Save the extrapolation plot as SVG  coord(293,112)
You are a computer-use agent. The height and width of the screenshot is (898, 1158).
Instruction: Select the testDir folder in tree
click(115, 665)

...

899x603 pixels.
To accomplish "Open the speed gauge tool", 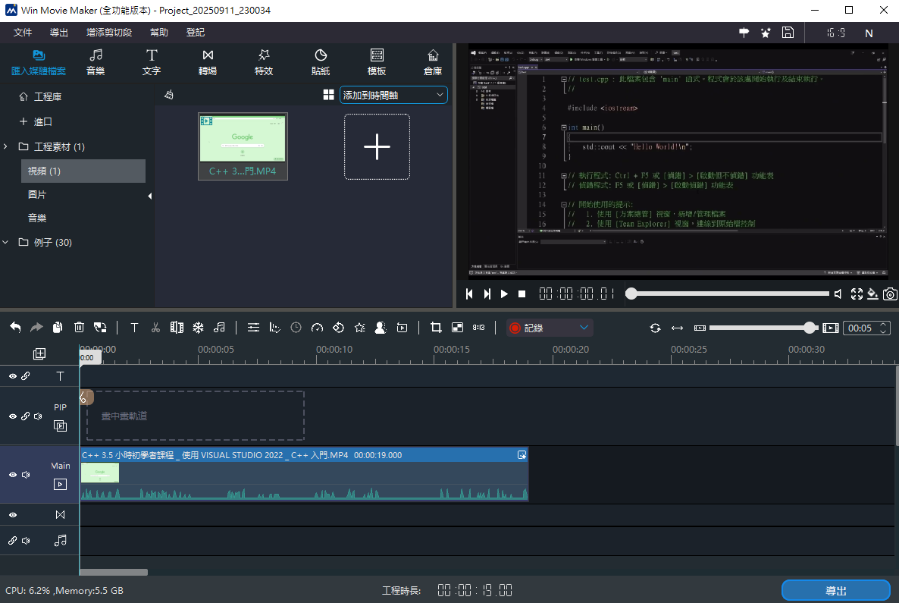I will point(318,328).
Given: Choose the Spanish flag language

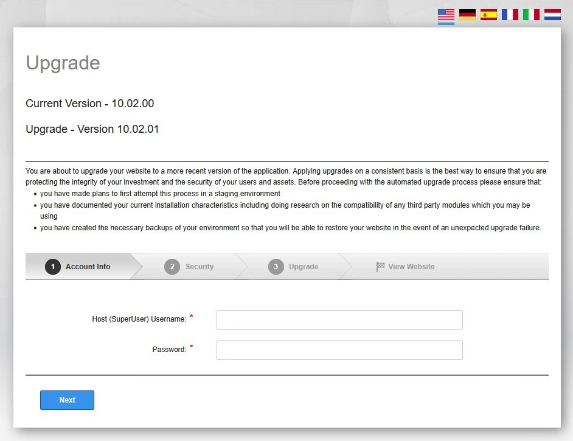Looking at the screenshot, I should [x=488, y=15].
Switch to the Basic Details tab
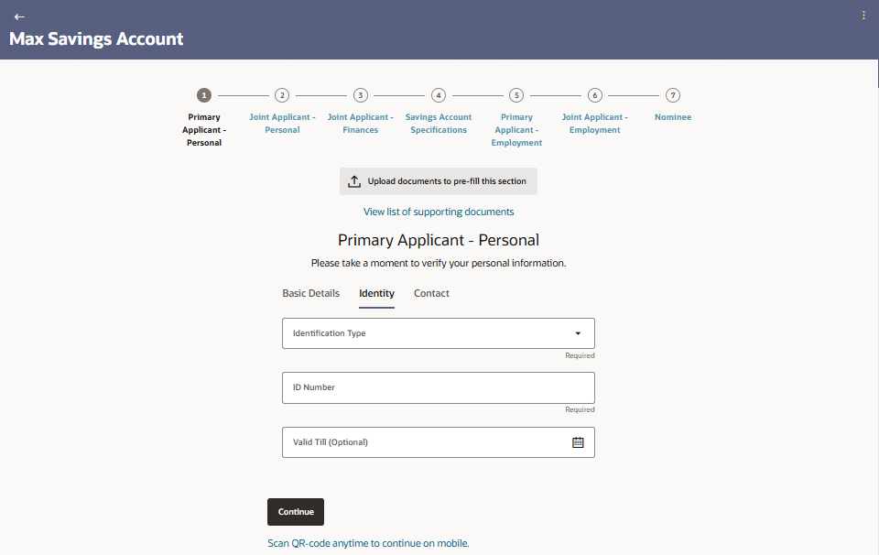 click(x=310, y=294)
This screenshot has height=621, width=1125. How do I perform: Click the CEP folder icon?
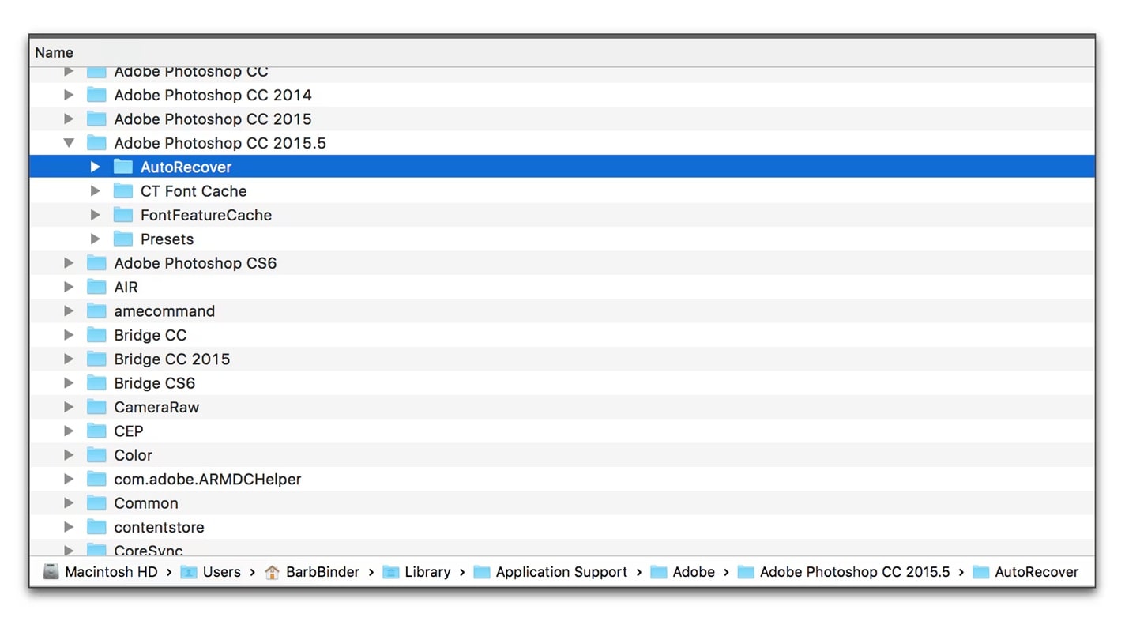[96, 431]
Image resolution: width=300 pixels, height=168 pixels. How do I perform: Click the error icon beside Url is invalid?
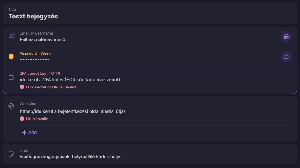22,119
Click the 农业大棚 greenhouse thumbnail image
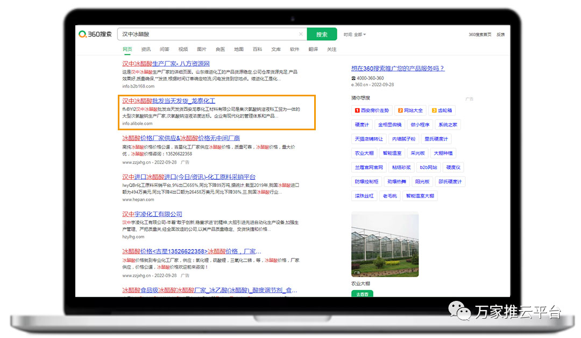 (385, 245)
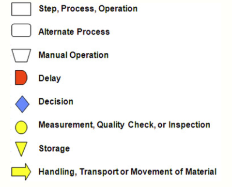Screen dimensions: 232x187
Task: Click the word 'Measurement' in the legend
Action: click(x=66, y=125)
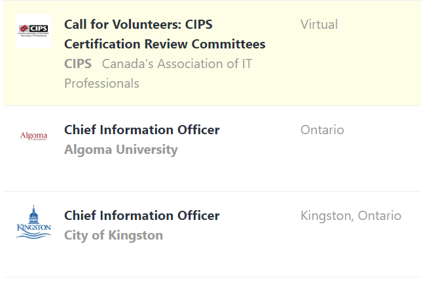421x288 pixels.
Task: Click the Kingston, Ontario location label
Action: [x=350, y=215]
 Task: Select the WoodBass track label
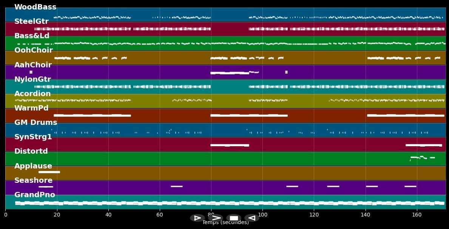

Your task → Since the pictures are not part of the copy, please transcribe only the lines above from the one with "This screenshot has" through the one with "Task: Select the WoodBass track label", exactly and with both ends.

Response to this exercise →
This screenshot has height=621, width=1125. How do I perform: Click the CEP folder icon?
[96, 431]
Image resolution: width=300 pixels, height=168 pixels. How do I perform: Click the error icon beside Url is invalid?
22,119
Click the 农业大棚 greenhouse thumbnail image
 (385, 245)
Screen dimensions: 232x187
Task: Click the word 'Measurement' in the legend
Action: click(x=66, y=125)
421x288 pixels.
Task: Click the Kingston, Ontario location label
Action: [x=350, y=215]
 Task: Select the WoodBass track label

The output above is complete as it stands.